→ To do: Give back the entire listing that follows, exactly.
(Beginning of Data for review)
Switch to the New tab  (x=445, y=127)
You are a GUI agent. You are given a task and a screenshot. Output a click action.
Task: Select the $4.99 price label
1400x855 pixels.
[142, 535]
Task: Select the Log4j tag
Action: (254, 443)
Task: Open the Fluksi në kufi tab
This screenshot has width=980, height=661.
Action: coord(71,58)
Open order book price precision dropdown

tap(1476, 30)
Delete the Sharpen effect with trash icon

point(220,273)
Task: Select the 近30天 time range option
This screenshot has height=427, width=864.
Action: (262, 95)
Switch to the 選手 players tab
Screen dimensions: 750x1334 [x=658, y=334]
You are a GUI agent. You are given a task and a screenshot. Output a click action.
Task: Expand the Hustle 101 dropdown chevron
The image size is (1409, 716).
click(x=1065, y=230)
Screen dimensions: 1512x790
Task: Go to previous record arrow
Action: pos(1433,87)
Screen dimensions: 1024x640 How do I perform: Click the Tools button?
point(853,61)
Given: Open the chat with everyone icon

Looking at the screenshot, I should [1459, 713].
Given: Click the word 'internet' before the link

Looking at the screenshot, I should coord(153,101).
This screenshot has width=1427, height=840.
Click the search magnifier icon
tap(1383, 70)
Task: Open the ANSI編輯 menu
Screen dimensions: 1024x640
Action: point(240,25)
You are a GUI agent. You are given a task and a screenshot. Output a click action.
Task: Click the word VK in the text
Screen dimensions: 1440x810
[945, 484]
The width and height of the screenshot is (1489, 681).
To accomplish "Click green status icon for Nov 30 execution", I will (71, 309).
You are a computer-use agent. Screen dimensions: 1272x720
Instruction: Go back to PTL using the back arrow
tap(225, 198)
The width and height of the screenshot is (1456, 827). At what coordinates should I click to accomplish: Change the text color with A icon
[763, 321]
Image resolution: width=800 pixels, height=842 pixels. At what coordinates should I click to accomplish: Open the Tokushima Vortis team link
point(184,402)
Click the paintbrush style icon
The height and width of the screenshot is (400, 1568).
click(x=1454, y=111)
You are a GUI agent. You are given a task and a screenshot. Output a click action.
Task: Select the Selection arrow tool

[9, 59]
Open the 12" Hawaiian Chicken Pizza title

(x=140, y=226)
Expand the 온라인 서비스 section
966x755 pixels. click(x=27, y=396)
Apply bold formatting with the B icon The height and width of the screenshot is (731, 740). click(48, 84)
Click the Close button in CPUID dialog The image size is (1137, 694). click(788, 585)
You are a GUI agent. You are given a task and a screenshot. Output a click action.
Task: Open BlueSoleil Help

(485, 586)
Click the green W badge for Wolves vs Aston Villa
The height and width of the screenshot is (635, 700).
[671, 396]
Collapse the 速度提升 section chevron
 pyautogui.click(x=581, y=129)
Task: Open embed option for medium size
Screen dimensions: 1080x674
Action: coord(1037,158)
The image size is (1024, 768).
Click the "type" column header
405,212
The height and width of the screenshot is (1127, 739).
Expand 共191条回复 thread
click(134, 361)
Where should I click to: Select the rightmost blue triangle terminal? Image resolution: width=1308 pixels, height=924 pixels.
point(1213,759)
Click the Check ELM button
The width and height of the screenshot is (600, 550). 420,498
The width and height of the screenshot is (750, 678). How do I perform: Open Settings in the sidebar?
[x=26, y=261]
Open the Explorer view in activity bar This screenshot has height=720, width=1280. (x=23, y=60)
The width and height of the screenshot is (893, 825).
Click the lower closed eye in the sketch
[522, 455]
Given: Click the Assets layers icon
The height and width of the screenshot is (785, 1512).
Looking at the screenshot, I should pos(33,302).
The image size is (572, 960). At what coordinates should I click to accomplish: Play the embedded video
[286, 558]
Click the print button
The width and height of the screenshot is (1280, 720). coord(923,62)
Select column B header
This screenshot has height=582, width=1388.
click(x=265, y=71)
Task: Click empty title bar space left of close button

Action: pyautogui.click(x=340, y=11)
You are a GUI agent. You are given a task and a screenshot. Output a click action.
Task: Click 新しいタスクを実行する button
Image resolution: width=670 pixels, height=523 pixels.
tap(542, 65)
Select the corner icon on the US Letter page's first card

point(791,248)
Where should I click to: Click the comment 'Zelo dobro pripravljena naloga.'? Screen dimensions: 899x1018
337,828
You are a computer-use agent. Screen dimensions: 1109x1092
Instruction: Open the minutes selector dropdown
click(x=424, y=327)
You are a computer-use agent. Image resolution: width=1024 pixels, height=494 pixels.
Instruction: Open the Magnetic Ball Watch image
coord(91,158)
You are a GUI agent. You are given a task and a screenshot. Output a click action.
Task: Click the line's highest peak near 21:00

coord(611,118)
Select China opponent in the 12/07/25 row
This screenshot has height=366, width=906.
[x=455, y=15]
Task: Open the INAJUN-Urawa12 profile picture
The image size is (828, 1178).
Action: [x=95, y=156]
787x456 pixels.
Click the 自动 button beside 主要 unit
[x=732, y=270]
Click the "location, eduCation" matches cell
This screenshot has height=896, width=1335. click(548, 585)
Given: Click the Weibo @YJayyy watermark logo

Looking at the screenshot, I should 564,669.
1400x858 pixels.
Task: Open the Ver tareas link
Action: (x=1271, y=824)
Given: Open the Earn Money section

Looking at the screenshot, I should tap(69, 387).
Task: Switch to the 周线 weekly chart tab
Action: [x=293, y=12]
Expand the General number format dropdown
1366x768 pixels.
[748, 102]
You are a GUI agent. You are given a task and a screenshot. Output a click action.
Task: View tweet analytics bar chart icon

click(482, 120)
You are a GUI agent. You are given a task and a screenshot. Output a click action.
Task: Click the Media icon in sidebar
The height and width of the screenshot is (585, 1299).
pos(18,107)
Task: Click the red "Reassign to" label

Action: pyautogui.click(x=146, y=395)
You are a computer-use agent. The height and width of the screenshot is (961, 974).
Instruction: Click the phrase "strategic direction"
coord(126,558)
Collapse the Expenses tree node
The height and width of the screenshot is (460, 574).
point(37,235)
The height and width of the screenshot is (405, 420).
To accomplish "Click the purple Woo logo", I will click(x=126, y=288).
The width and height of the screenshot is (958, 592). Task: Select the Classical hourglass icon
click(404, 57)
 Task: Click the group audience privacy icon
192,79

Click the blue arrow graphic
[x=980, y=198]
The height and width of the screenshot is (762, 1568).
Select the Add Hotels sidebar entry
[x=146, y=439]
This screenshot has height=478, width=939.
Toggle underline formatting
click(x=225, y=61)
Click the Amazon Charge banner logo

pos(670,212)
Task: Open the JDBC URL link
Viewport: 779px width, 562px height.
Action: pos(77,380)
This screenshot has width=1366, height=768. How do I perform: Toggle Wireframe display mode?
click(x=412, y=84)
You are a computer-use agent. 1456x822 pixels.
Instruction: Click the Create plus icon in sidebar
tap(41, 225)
(End of Data for review)
→ Task response:
Switch to the New tab  (x=445, y=127)
You are a GUI agent. You are given a task and a screenshot. Output a click action.
Task: Select the $4.99 price label
1400x855 pixels.
[142, 535]
Task: Select the Log4j tag
Action: (254, 443)
Task: Open the Fluksi në kufi tab
This screenshot has width=980, height=661.
Action: coord(71,58)
Open order book price precision dropdown

tap(1476, 30)
Delete the Sharpen effect with trash icon

point(220,273)
Task: Select the 近30天 time range option
This screenshot has height=427, width=864.
Action: (262, 95)
Switch to the 選手 players tab
Screen dimensions: 750x1334 [x=658, y=334]
You are a GUI agent. You are given a task and a screenshot. Output a click action.
Task: Expand the Hustle 101 dropdown chevron
The image size is (1409, 716).
click(x=1065, y=230)
Screen dimensions: 1512x790
Task: Go to previous record arrow
Action: pos(1433,87)
Screen dimensions: 1024x640 How do I perform: Click the Tools button?
point(853,61)
Given: Open the chat with everyone icon

Looking at the screenshot, I should [1459, 713].
Given: Click the word 'internet' before the link

Looking at the screenshot, I should coord(153,101).
This screenshot has width=1427, height=840.
Click the search magnifier icon
tap(1383, 70)
Task: Open the ANSI編輯 menu
Screen dimensions: 1024x640
Action: point(240,25)
You are a GUI agent. You are given a task and a screenshot. Output a click action.
Task: Click the word VK in the text
Screen dimensions: 1440x810
[945, 484]
The width and height of the screenshot is (1489, 681).
To accomplish "Click green status icon for Nov 30 execution", I will (71, 309).
You are a computer-use agent. Screen dimensions: 1272x720
Instruction: Go back to PTL using the back arrow
tap(225, 198)
The width and height of the screenshot is (1456, 827). At what coordinates should I click to accomplish: Change the text color with A icon
[763, 321]
Image resolution: width=800 pixels, height=842 pixels. At what coordinates should I click to accomplish: Open the Tokushima Vortis team link
point(184,402)
Click the paintbrush style icon
The height and width of the screenshot is (400, 1568).
click(x=1454, y=111)
You are a GUI agent. You are given a task and a screenshot. Output a click action.
Task: Select the Selection arrow tool

[9, 59]
Open the 12" Hawaiian Chicken Pizza title

(x=140, y=226)
Expand the 온라인 서비스 section
966x755 pixels. click(x=27, y=396)
Apply bold formatting with the B icon The height and width of the screenshot is (731, 740). click(48, 84)
Click the Close button in CPUID dialog The image size is (1137, 694). click(788, 585)
You are a GUI agent. You are given a task and a screenshot. Output a click action.
Task: Open BlueSoleil Help

(485, 586)
Click the green W badge for Wolves vs Aston Villa
The height and width of the screenshot is (635, 700).
[671, 396]
Collapse the 速度提升 section chevron
 pyautogui.click(x=581, y=129)
Task: Open embed option for medium size
Screen dimensions: 1080x674
Action: coord(1037,158)
The image size is (1024, 768).
Click the "type" column header
405,212
The height and width of the screenshot is (1127, 739).
Expand 共191条回复 thread
click(134, 361)
Where should I click to: Select the rightmost blue triangle terminal? Image resolution: width=1308 pixels, height=924 pixels.
point(1213,759)
Click the Check ELM button
The width and height of the screenshot is (600, 550). 420,498
The width and height of the screenshot is (750, 678). How do I perform: Open Settings in the sidebar?
[x=26, y=261]
Open the Explorer view in activity bar This screenshot has height=720, width=1280. (x=23, y=60)
The width and height of the screenshot is (893, 825).
Click the lower closed eye in the sketch
[522, 455]
Given: Click the Assets layers icon
The height and width of the screenshot is (785, 1512).
Looking at the screenshot, I should pos(33,302).
The image size is (572, 960). At what coordinates should I click to accomplish: Play the embedded video
[286, 558]
Click the print button
The width and height of the screenshot is (1280, 720). coord(923,62)
Select column B header
This screenshot has height=582, width=1388.
click(x=265, y=71)
Task: Click empty title bar space left of close button

Action: pyautogui.click(x=340, y=11)
You are a GUI agent. You are given a task and a screenshot. Output a click action.
Task: Click 新しいタスクを実行する button
Image resolution: width=670 pixels, height=523 pixels.
tap(542, 65)
Select the corner icon on the US Letter page's first card

point(791,248)
Where should I click to: Click the comment 'Zelo dobro pripravljena naloga.'? Screen dimensions: 899x1018
337,828
You are a computer-use agent. Screen dimensions: 1109x1092
Instruction: Open the minutes selector dropdown
click(x=424, y=327)
You are a computer-use agent. Image resolution: width=1024 pixels, height=494 pixels.
Instruction: Open the Magnetic Ball Watch image
coord(91,158)
You are a GUI agent. You are given a task and a screenshot. Output a click action.
Task: Click the line's highest peak near 21:00

coord(611,118)
Select China opponent in the 12/07/25 row
This screenshot has height=366, width=906.
[x=455, y=15]
Task: Open the INAJUN-Urawa12 profile picture
The image size is (828, 1178).
Action: [x=95, y=156]
787x456 pixels.
Click the 自动 button beside 主要 unit
[x=732, y=270]
Click the "location, eduCation" matches cell
This screenshot has height=896, width=1335. click(548, 585)
Given: Click the Weibo @YJayyy watermark logo

Looking at the screenshot, I should 564,669.
1400x858 pixels.
Task: Open the Ver tareas link
Action: (x=1271, y=824)
Given: Open the Earn Money section

Looking at the screenshot, I should tap(69, 387).
Task: Switch to the 周线 weekly chart tab
Action: [x=293, y=12]
Expand the General number format dropdown
1366x768 pixels.
[748, 102]
You are a GUI agent. You are given a task and a screenshot. Output a click action.
Task: View tweet analytics bar chart icon

click(482, 120)
You are a GUI agent. You are given a task and a screenshot. Output a click action.
Task: Click the Media icon in sidebar
The height and width of the screenshot is (585, 1299).
pos(18,107)
Task: Click the red "Reassign to" label

Action: pyautogui.click(x=146, y=395)
You are a computer-use agent. The height and width of the screenshot is (961, 974).
Instruction: Click the phrase "strategic direction"
coord(126,558)
Collapse the Expenses tree node
The height and width of the screenshot is (460, 574).
point(37,235)
The height and width of the screenshot is (405, 420).
To accomplish "Click the purple Woo logo", I will click(x=126, y=288).
The width and height of the screenshot is (958, 592). Task: Select the Classical hourglass icon
click(404, 57)
 Task: Click the group audience privacy icon
192,79

Click the blue arrow graphic
[x=980, y=198]
The height and width of the screenshot is (762, 1568).
Select the Add Hotels sidebar entry
[x=146, y=439]
This screenshot has height=478, width=939.
Toggle underline formatting
click(x=225, y=61)
Click the Amazon Charge banner logo

pos(670,212)
Task: Open the JDBC URL link
Viewport: 779px width, 562px height.
Action: pos(77,380)
This screenshot has width=1366, height=768. How do I perform: Toggle Wireframe display mode?
click(x=412, y=84)
You are a computer-use agent. 1456x822 pixels.
Instruction: Click the Create plus icon in sidebar
tap(41, 225)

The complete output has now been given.